Entre deux burgers ou des pizzas avalées sur le pouce, les rencontres improbables s’enchaînaient, celle avec la maman d’un garçon assassiné lui demandant une faveur se lit le cœur serré. «Il y a 60 km entre chaque ville, ça facilite les rencontres. Au milieu de nulle part, avec la poussette, je détonne. Les gens m’arrêtaient, me donnaient des liasses de billets pour l’ONG, me demandaient des photos. Aux abords des grandes villes, on redevient invisible», confie la voyageuse intrépide nourrie aux récits de Jack Kerouac.

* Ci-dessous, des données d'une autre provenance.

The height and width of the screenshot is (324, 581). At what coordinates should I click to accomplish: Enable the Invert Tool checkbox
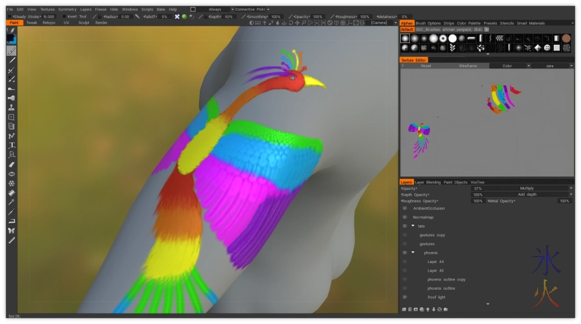(x=64, y=17)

Seize paires de chaussures

L’immersion dans l’Amérique profonde pro-Trump, celle du Montana (où elle s’est fait tirer dessus!), des ranchs géants et des arides Badlands arpentés avec la voix inspirante de Bruce Springsteen dans les oreilles, a bousculé ses préjugés. «Cela ne m’a pas rendu les idées de Trump plus acceptables, mais cela a donné beaucoup d’humanité à ces gens et à leurs problèmes», pose-t-elle. Au pays de l’Oncle Sam, Marie Leautey a aussi couvert un marathon, un vrai, celui-là, à Chicago. «Ils n’ont pas accepté ma poussette, rit-elle, mais j’ai reçu une médaille, la seule de mon tour du monde.»

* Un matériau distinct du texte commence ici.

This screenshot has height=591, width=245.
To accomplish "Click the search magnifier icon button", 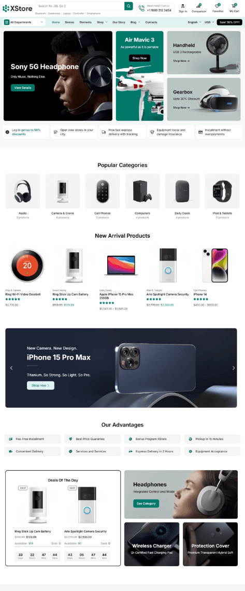I will click(128, 6).
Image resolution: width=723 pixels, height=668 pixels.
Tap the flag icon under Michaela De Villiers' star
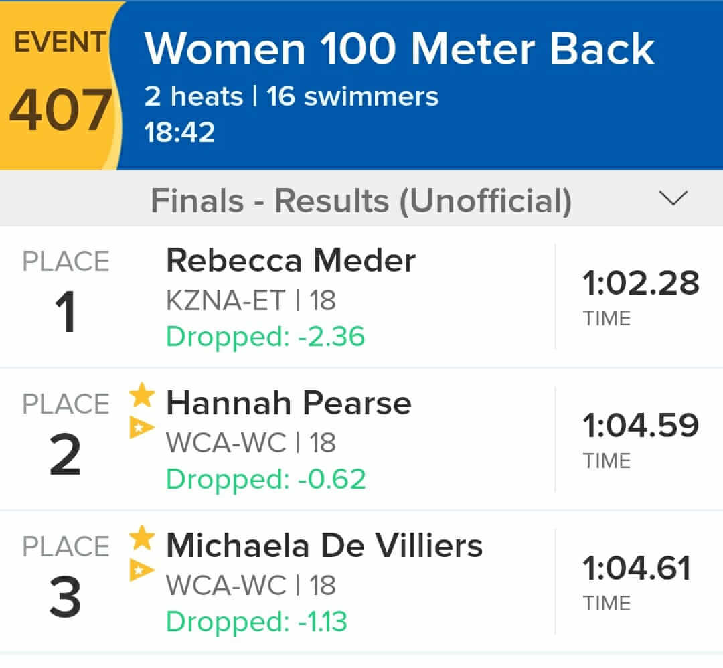click(141, 570)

La parenthèse enchantée des États-Unis s’est refermée à New York en décembre. L’aventure a repris son cours dans la foulée en Amérique du Sud, par le Chili, puis l’Argentine, jusqu’en mars 2022, malgré les mises en garde des services consulaires concernant la région chilienne du Biobio secouée par des violences entre communautés. Fausse alerte. «Tout au long de mon tour du monde, je ne me suis jamais sentie en danger», assure la Normande dotée d’un sacré sang-froid. Alors en mission au Nigeria, elle soudoyait son garde du corps avec un bakchich pour pouvoir aller courir seule… La baroudeuse a quand même eu le droit à quelques sueurs froides, juste avant d’aller affronter la cordillère des Andes, par exemple, lorsqu’une alerte tsunami a été lancée.

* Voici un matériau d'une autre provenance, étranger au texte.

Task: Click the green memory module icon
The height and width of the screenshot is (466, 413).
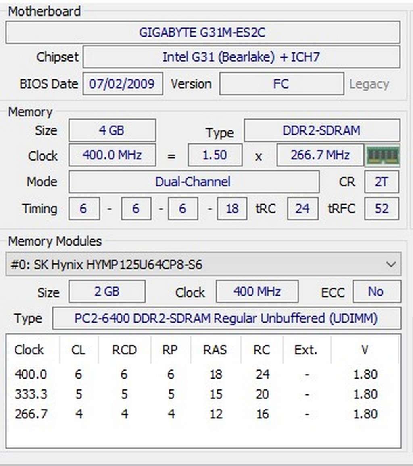Action: click(382, 155)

Une autre frayeur a failli gâcher la fin de son incroyable odyssée s’achevant par la traversée de l’Australie. À quelques jours de rejoindre Sydney… elle a contracté le Covid. Un comble, alors qu’elle était passée entre les mailles du filet pendant près de 30.000 kilomètres. Pas question d’arriver au point final avec du retard. Au pays des kangourous, Marie Leautey a serré les dents, laissé les derniers symptômes disparaître pour tomber dans les bras de ses amis et de la centaine de personnes venues l’encourager en agitant de petits drapeaux tricolores sur la ligne d’arrivée. Pour accomplir son rêve, seize paires de chaussures auront été nécessaires, ainsi que deux poussettes. La première a rendu l’âme au bout de 17.000 km.

«Ça doit aussi être un record du monde, non?», rit-elle. Et la seconde? «Je l’ai donnée à une organisation caritative, mais je regrette un peu, parfois. J’y étais attachée, car elle m’a protégée…», avoue-t-elle, avant de conclure, philosophe, en évoquant une douloureuse blessure de femme: «Mais c’est bien comme ça aussi. J’espère qu’elle transporte un enfant, aujourd’hui. Celui qui n’a pas pu faire le tour du monde avec moi.»